One way I like to give people an ecstatic experience is with a couple of simple seemingly innocuous questions. They are the sort of questions you’d ask a very young child, yet they serve to deepen our perspective of reality.
I start by standing outdoors with the person and asking, “where does the sky begin?” There are a few answers I typically get, but the answer I’m looking for is “at my feet”.
Then I ask “where does the environment start?” The most common answer, given as a follow up to the first one, is “at my skin”, to which I supportively say that that’s correct, but only if your point of reference is at the edge of your skin; only if your experience of being in the world starts at the edge of your body. And, while we live in the world, on a deeper and more accurate level, we live in our experience.
Sure, you can notice the leaves swaying in the breeze, can feel that same breeze against your skin, and notice the song being sung by the nearby bird, and you can take all that in with awareness and even appreciation of the beauty of the environment. But you can also notice the flow of your breath, the sinking or rising feeling that comes over you emotionally, and the thoughts of wonder or of conviction which seem to blow in and out of your mind like the breeze. These are events that are happening, just like the wind and the birds “out there”.
There are two levels of “insufficient awareness” which can keep you from being fully present to your environment. The first is to not even be aware of the elements going on in your experience. I call this being “lost to the experience”. Walking next to a building that is on fire and not noticing it, or having a surge of anger and not noticing it are examples of being lost TO the experience. In both cases, the person is out of touch with what is going on in his or her environment, regardless of which side of the skin it’s happening on.
The second is to be aware but to over-identify with them. I call this being “lost in the experience”. Taking home a puppy being given away when you don’t have room, or indulging a surge of anger like a surfer on a wave are examples of being lost IN the experience.

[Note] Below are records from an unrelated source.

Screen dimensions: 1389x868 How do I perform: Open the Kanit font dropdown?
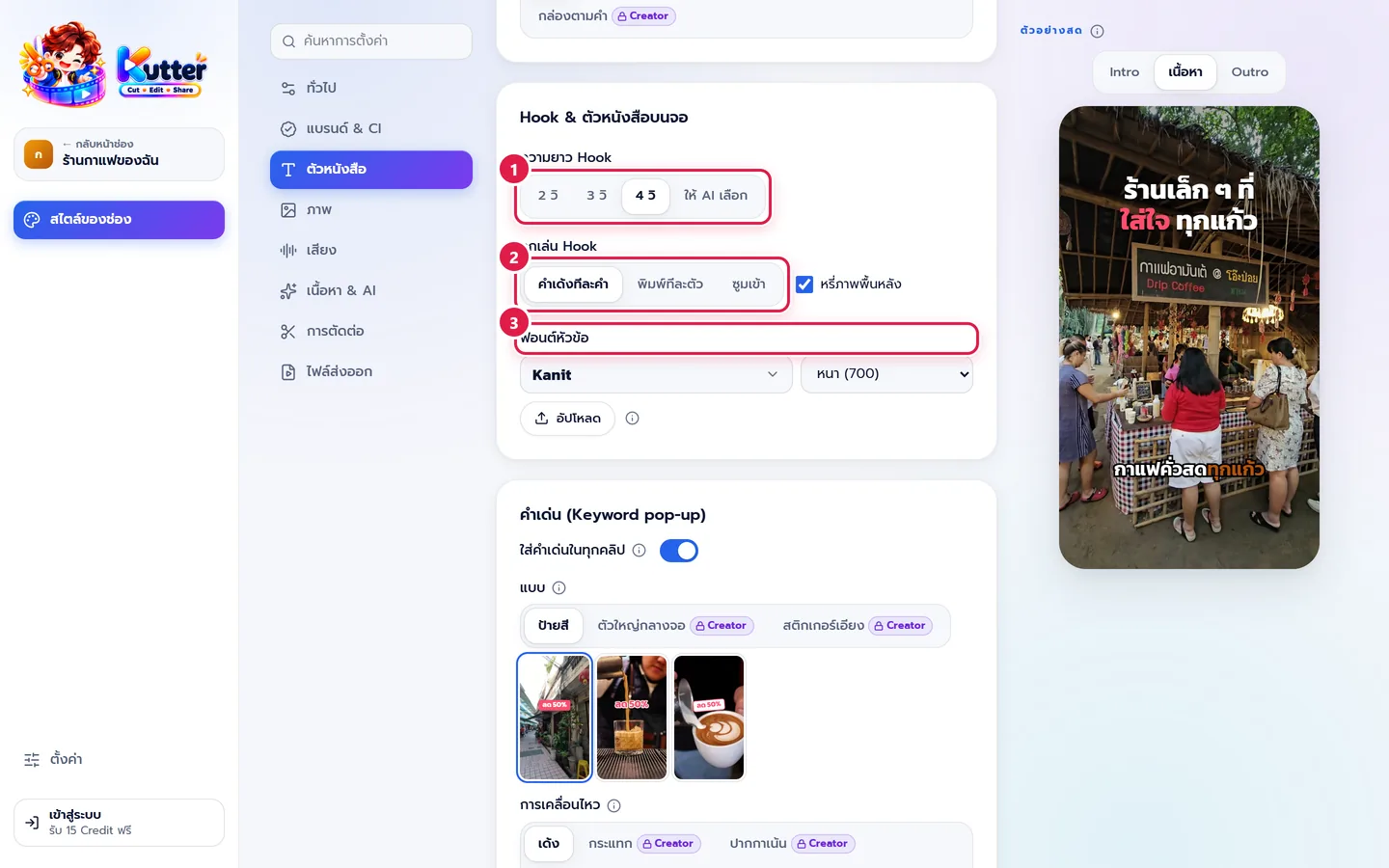pyautogui.click(x=655, y=374)
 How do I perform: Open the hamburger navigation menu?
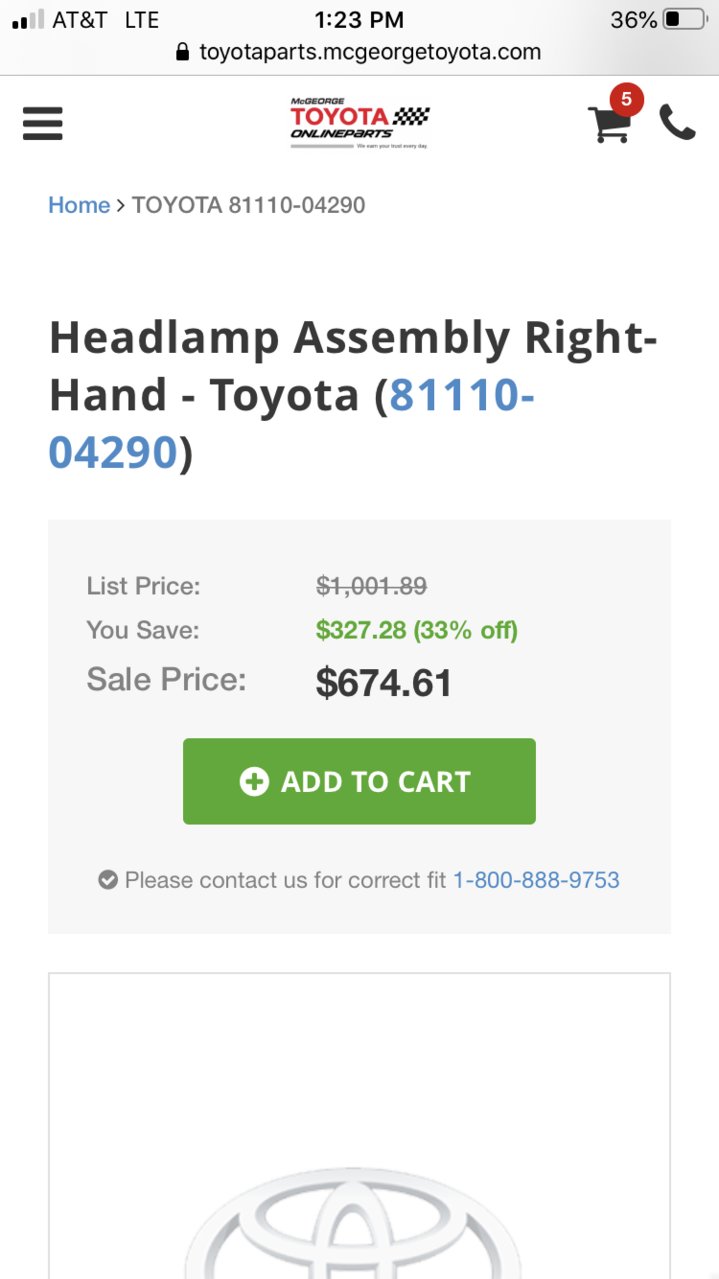point(43,124)
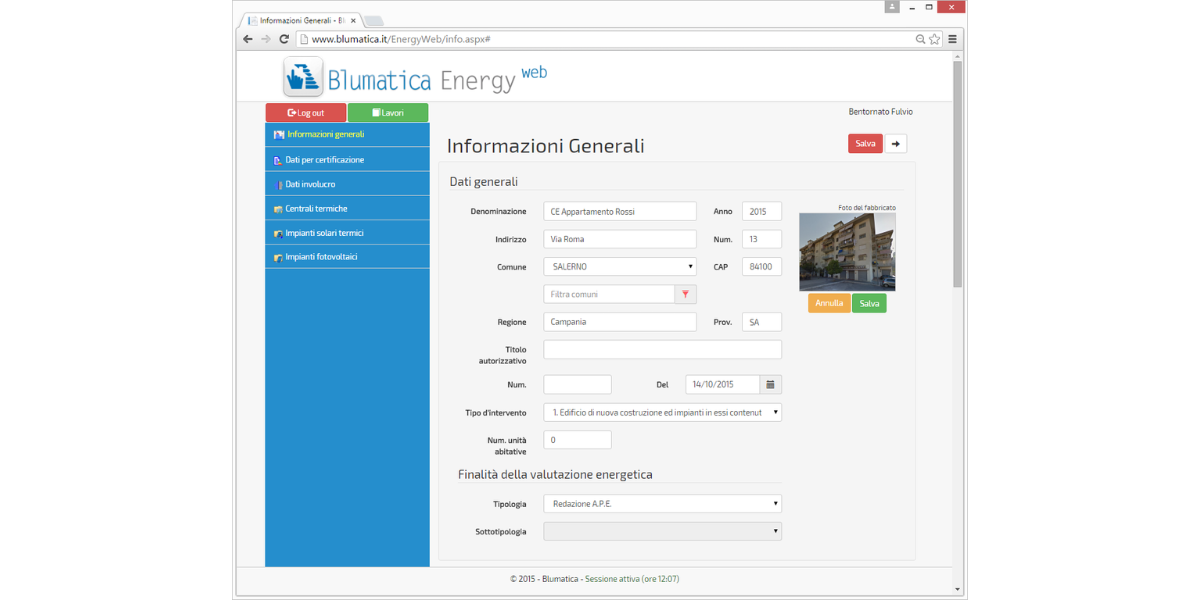Go to Impianti fotovoltaici section
This screenshot has height=600, width=1200.
(x=321, y=257)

But imagine you are able to notice – as it arises – the impulse to take home that puppy, or the surge of anger demanding to be indulged. If you can notice those inner elements of your experience, then your point of reference for what is happening around you is no longer at the edge of your skin but at the edge of your attention.
Imagine noticing your thoughts, shifts of emotion, sensations – all being experienced as simply more of the stuff “out there”. The flow of your experience is… noticing the airplane in the sky, noticing the tightness in your belly, noticing the thought arising “I wonder what I’ll have for lunch”, noticing the smell of the nearby creosote bush, noticing the memory return of a rainstorm a year ago… These are all events, some of which are located out there, some located not out there.

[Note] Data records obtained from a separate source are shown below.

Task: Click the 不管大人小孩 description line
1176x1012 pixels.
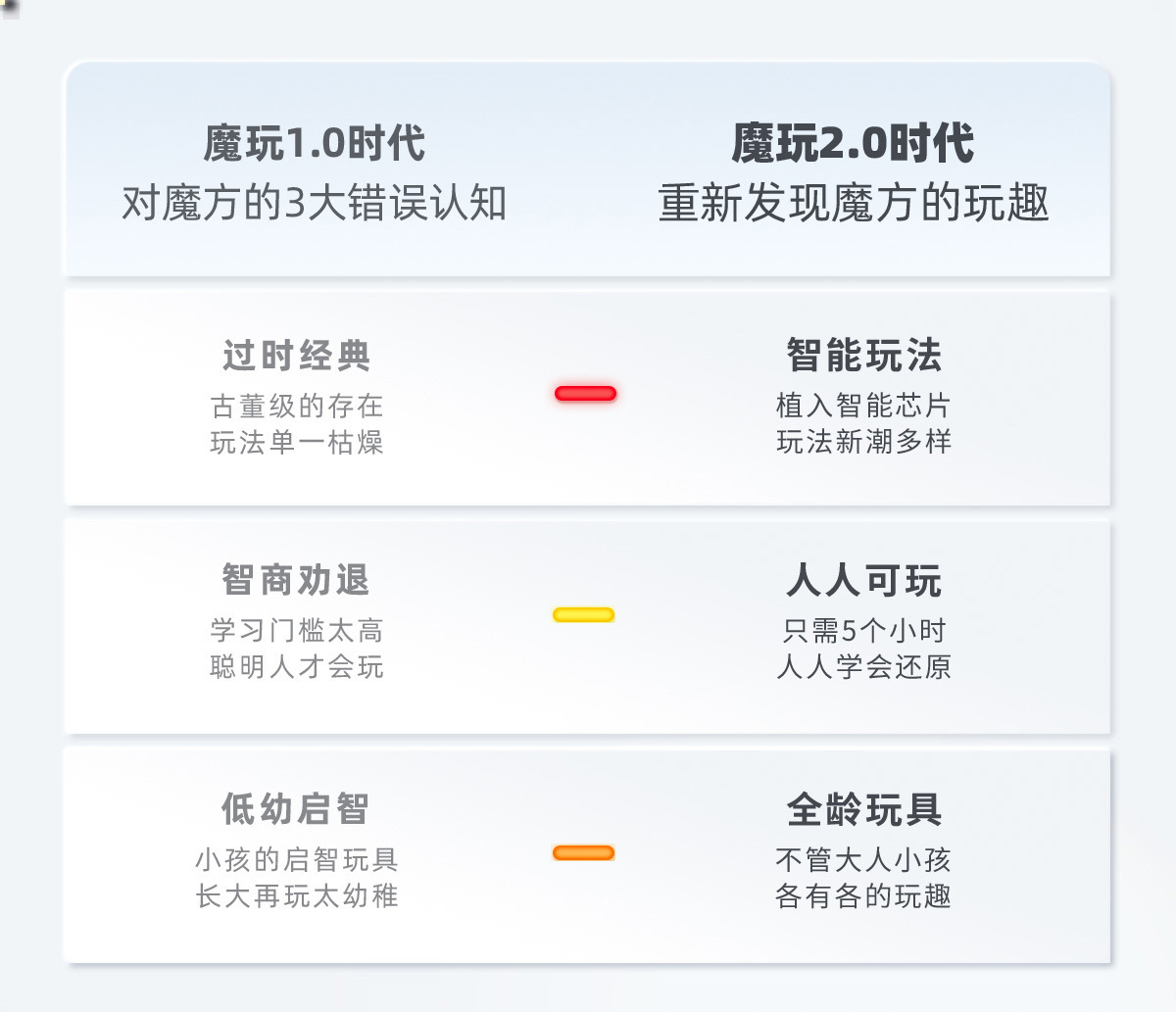Action: point(863,860)
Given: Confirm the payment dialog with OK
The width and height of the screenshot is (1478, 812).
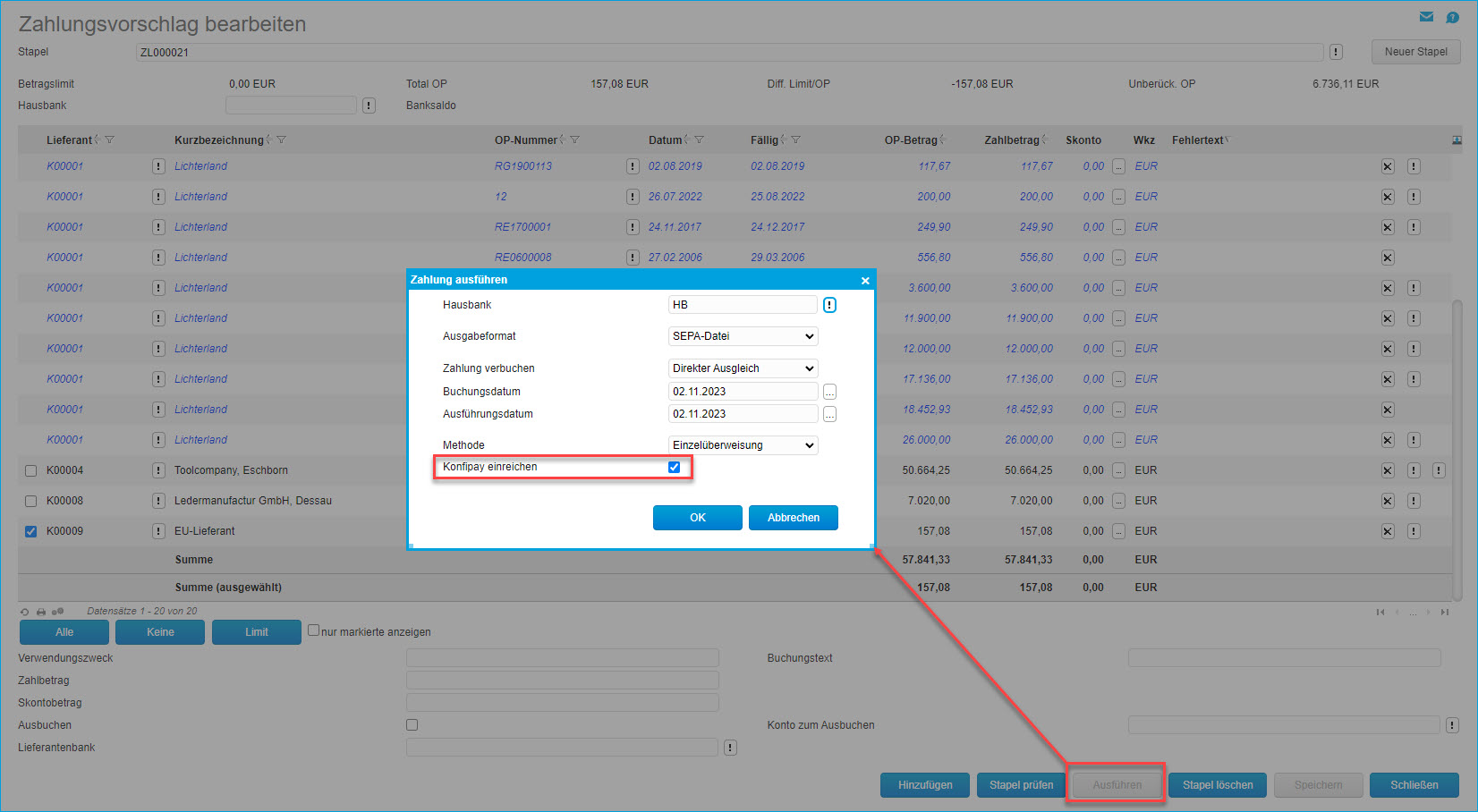Looking at the screenshot, I should tap(697, 518).
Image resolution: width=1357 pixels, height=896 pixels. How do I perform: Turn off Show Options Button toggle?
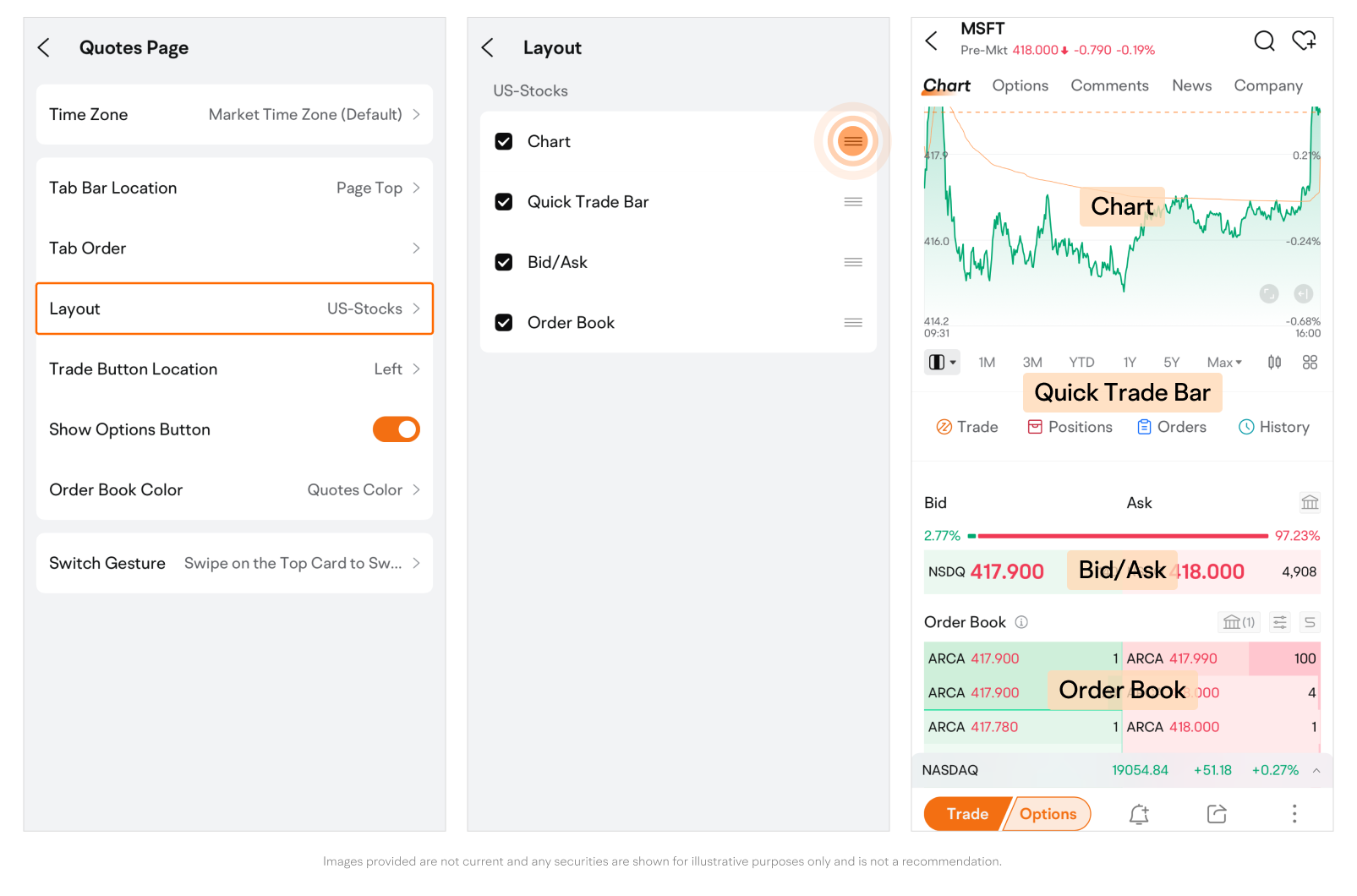pos(397,429)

If your point of reference, if where you locate YOURSELF, is at the point from which your attention moves from object to object, then the environment starts at the edge of your attention, not at the edge of your body.
It may be paradoxical but it’s true, that we tend to respond more objectively, effectively, and compassionately to the things we think need attention in the environment around us than to the things that happen inside us. Thus, this shift of perspective may help you treat yourself as well as you treat the world around you.
To the extent that you can allow yourself to engage with the events that unfold in your inner experience as consciously, autonomously, and either responsively or equanimously as you engage with the events that occur “out there”, you are that much more in the natural flow of life and that much more fully taking in the experience of it.
Try this: Take a handful of minutes to sit and allow yourself to notice whatever happens to come into your attention. Regardless of whether your attention is on something from inside you or from something “out there”, acknowledge each thing you notice as simply being more “stuff”. Take it slow, and do this with an awareness of the distinction between the observer and what is observed, between you and not you. Whatever is in your attention is in the environment – you are the observer and whatever is in your attention is not you. This observing “you” is the only thing NOT in the environment. If you keep up this practice over time, your skills of attention will sharpen, and more and more of this observing “you” will become part of the environment. The more “you” disappear, the more spacious your experience becomes.